Thank you for your work and help!

f18m commented 6 months ago

hi @deepcoder ,

Under docker, even if I sudo docker run, I receive the following error for the disk info.

Using 'sudo docker run' is not doing what you think probably. The 'docker' program is just a client for the dockerd server which runs as a daemon in background. The 'docker' client is just asking the server to start a new container when you use 'docker run'. Doing that with root permissions does not mean that the new container will be started by the server with root permissions. To do that, you should be using 'docker run --privileged'. This is mentioned in the README at https://github.com/eschava/psmqtt?tab=readme-ov-file#deploy-with-docker Can you retry with --privileged?

deepcoder commented 6 months ago

I was using the 'privileged' in both my non sudo and sudo attempts, as per your documentation. Both throw the same error. The docker commands I tried are listed below. FYI, trying to use ":latest" for the image threw a different error and would not start container, so I hard coded the v1 image version.

docker run -d -v /home/user/psmqtt/psmqtt.conf:/opt/psmqtt/conf/psmqtt.conf \
   --privileged --hostname $(hostname) \
   ghcr.io/eschava/psmqtt:latest

docker run -d -v /home/user/psmqtt/psmqtt.conf:/opt/psmqtt/conf/psmqtt.conf \
   --name="psmqtt-1.0.0" \
   --privileged --hostname $(hostname) \
   ghcr.io/eschava/psmqtt:1.0.0
f18m commented 6 months ago

I was using the 'privileged' in both my non sudo and sudo attempts, as per your documentation. Both throw the same error. The docker commands I tried are listed below. FYI, trying to use ":latest" for the image threw a different error and would not start container, so I hard coded the v1 image version.
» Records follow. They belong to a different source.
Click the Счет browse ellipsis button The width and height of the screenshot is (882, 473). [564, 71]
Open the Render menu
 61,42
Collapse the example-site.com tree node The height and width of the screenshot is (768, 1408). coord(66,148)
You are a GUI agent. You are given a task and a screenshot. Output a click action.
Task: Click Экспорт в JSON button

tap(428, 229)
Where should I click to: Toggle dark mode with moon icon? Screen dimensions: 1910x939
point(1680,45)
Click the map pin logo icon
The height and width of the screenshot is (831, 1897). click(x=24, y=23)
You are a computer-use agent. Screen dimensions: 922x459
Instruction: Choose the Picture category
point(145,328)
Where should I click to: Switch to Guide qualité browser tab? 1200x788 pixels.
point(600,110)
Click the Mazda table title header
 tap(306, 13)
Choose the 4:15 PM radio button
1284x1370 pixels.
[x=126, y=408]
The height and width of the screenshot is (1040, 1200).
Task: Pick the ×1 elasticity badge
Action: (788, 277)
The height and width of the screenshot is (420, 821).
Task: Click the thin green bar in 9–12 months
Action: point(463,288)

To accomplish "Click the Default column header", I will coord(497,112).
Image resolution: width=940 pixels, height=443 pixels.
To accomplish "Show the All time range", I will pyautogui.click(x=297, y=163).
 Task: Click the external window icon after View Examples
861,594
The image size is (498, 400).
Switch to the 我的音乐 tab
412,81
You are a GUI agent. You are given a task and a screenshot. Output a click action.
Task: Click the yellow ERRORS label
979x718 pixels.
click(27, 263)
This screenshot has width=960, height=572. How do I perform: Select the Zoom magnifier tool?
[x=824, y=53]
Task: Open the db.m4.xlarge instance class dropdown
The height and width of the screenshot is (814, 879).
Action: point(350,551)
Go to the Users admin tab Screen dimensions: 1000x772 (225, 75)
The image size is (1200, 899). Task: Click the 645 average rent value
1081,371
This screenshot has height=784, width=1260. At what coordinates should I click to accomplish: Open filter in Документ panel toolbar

docker run -d -v /home/user/psmqtt/psmqtt.conf:/opt/psmqtt/conf/psmqtt.conf \
   --privileged --hostname $(hostname) \
   ghcr.io/eschava/psmqtt:latest

You're right the 'latest' tag is not being pushed. FYI I have an issue open on the github action project: https://github.com/mr-smithers-excellent/docker-build-push/issues/238

docker run -d -v /home/user/psmqtt/psmqtt.conf:/opt/psmqtt/conf/psmqtt.conf \ --name="psmqtt-1.0.0" \ --privileged --hostname $(hostname) \ ghcr.io/eschava/psmqtt:1.0.0


This one however should really work. Can you run 'sudo smartctl --scan' (outside of any docker container) and paste the output here?